A pesar
de los años y de la progresiva madurez de la obra de Don Bosco, éste no dejó
nunca de cuidar la “casa madre”. Valdocco estará siempre presente en su corazón
y aunque la mente y los sueños volaban lejos, su alma permanecía unida al
Oratorio y su anhelo pastoral lo mantenía en medio de sus jóvenes aunque
físicamente estuviese lejos y se prolongaran más de la cuenta sus ausencias de
Turín. En febrero de 1870, durante una de sus estancias en Roma, escribe a Don
Rua:
“Aunque en Roma no me ocupe
únicamente de la casa y de nuestros jóvenes, sin embargo mi pensamiento vuela
siempre donde tengo mi tesoro en Jesucristo, a mis queridos hijos del Oratorio.
Varias veces al día mi mente les hace una visita”.
Valdocco
vive un periodo de madurez y Don Bosco hace navegar la creciente Congregación
con las velas desplegadas. Nuevas fundaciones, nuevas fronteras, nuevos
proyectos. Su actividad es incansable y su industriosa creatividad parece no
tener límites. Su corazón, sin embargo, está en Valdocco.
Vale la
pena descubrir en estos años de expansión y desarrollo no sólo al Don Bosco
fundador e impulsor de una gran obra sino también al Don Bosco director y
animador espiritual del Oratorio. Aunque pasaba largos periodos fuera, cuando
estaba en casa se dedicaba en cuerpo y alma a la atención a las personas, a la
confesión, a la animación de los chicos, al acompañamiento de los salesianos,
al despacho de cuestiones domésticas… Aún cuando estaba ausente, su acción
inspiradora ejercía un influjo más que notable y su palabra era iluminadora
para sus más inmediatos colaboradores.
Don
Bosco fue siempre el alma del Oratorio. Hasta sus últimos días. Aún enfermo y
con pocas fuerzas, su actividad fue impresionante y su influjo decisivo. Ya
postrado y recluido en su habitación muchas horas al día, recibía aún visitas,
atendía asuntos de la casa, daba las buenas noches, confesaba… Para todos tenía
una palabra, un gesto amable, una indicación que tomar en consideración.
Para
muestra, un botón. Escribe su secretario personal, Don Viglietti, en su crónica
el día 10 de abril de 1886 (menos de dos años antes de su muerte):
“Esta mañana Don Bosco tuvo
muchas visitas (…) Después de comer, los jóvenes tuvieron un poco de alegría
con la actuación de la banda (…) Don Bosco dio a todos un dulce; los jóvenes no
cabían en sí de gozo por tener a Don Bosco con ellos. Papá está bastante bien, se
le han calmado los dolores y está muy contento”.
Las
actividades continuaron por la tarde recibiendo personas, pronunciando una
conferencia y recibiendo donativos. Don Bosco tenía setenta y un años y estaba
ya muy enfermo. Pero su corazón seguía latiendo y su latido era el de Valdocco.

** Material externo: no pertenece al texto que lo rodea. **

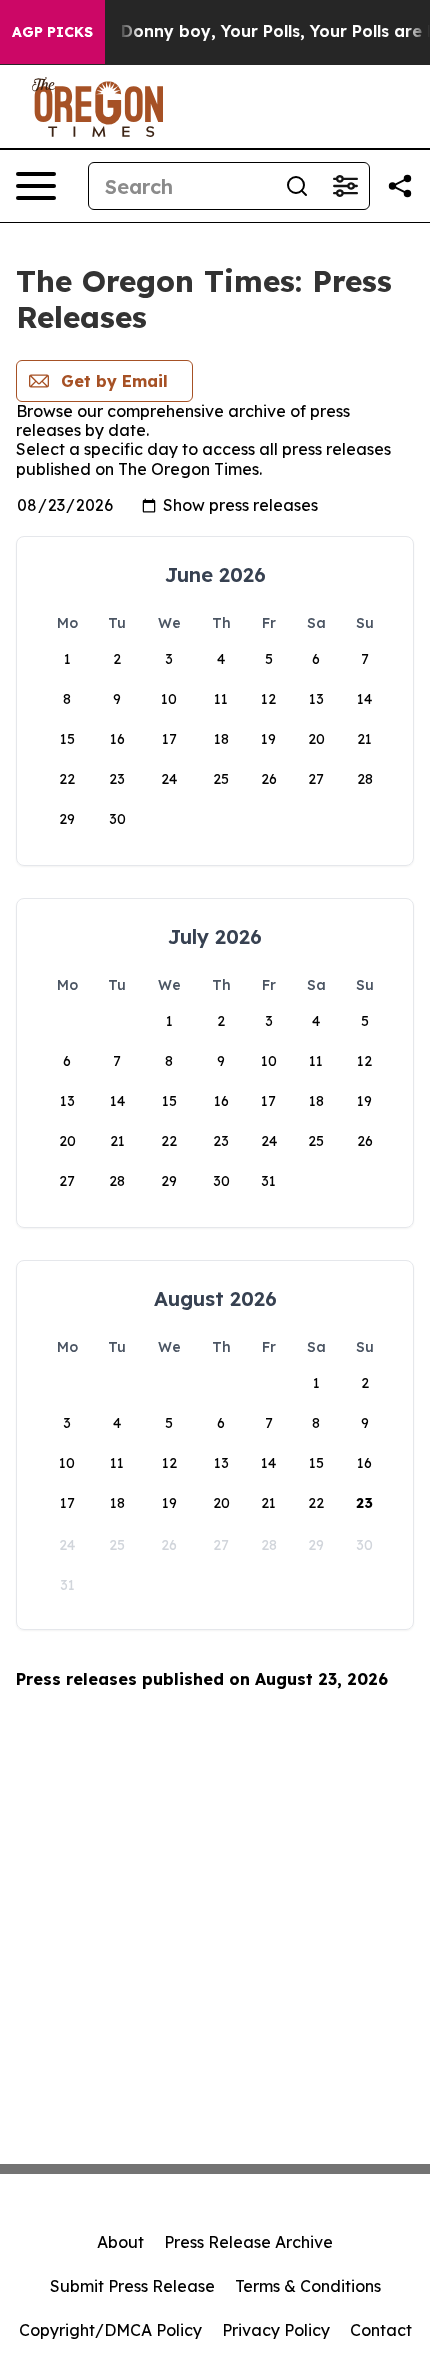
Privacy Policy (276, 2330)
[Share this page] (400, 186)
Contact (381, 2330)
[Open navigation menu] (36, 186)
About (120, 2242)
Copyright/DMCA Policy (110, 2330)
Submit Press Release (132, 2286)
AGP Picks (52, 32)
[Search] (297, 186)
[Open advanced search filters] (345, 186)
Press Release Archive (248, 2242)
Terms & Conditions (308, 2286)
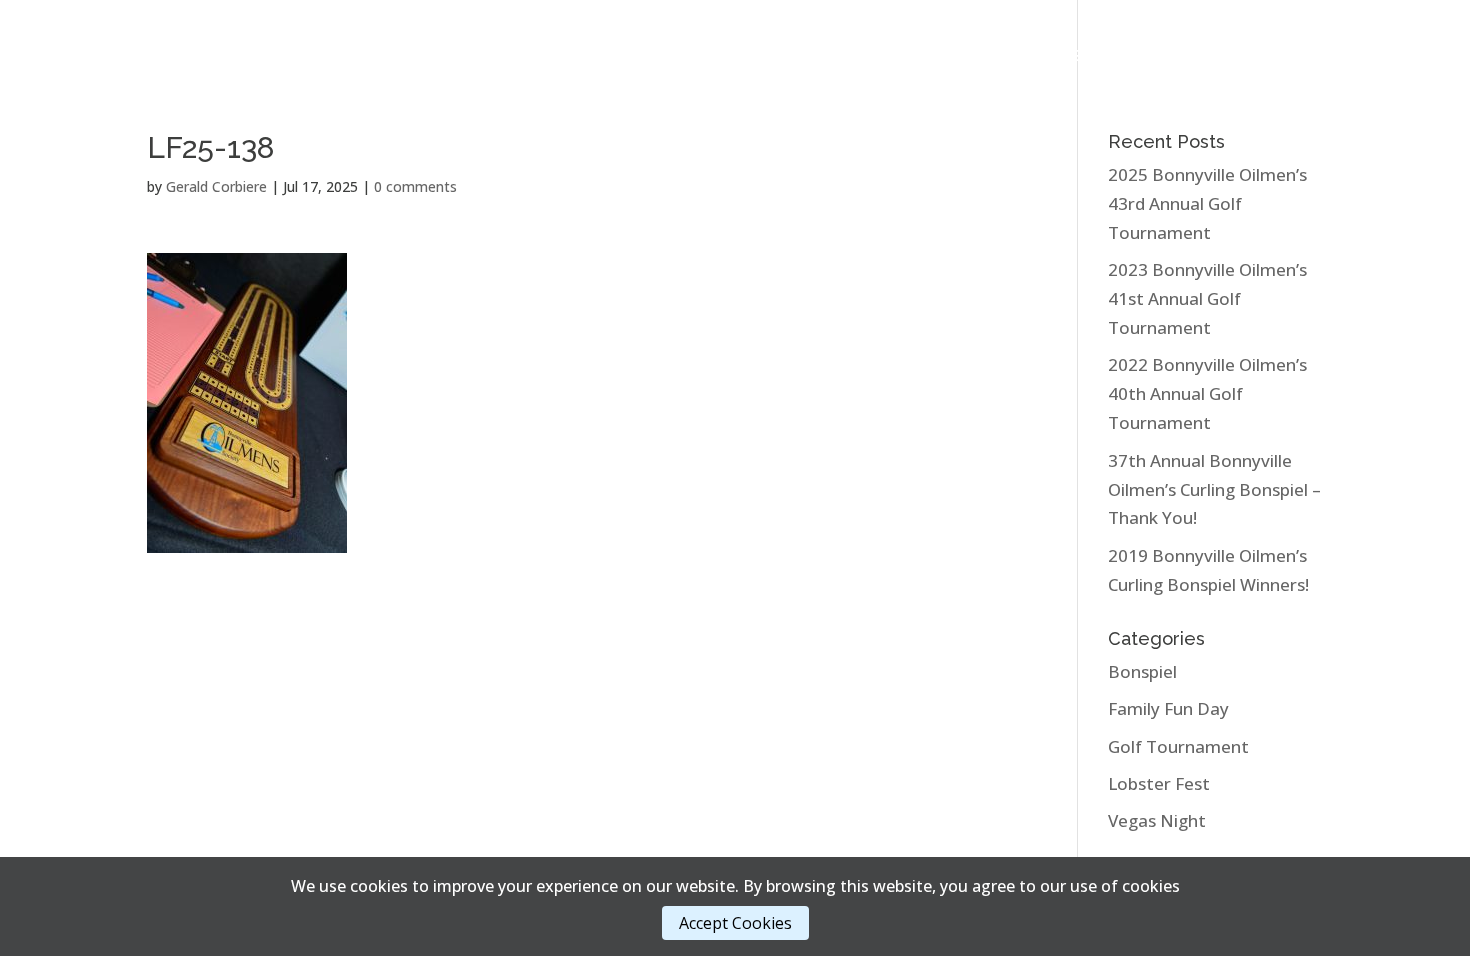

Como lo había sido en las últimas cuatro décadas. Era su casa, su familia, la
tierra de la promesa hecha definitivamente realidad. Desde la atalaya de sus
muchos años y del largo camino recorrido aquel viejo sacerdote seguirá siendo
el alma de una heredad sólo concedida a los de corazón grande y mirada ancha.
Más allá de confines y de la muerte su espíritu, el espíritu de Valdocco,
seguirá dando vida a las casas salesianas de todos los tiempos.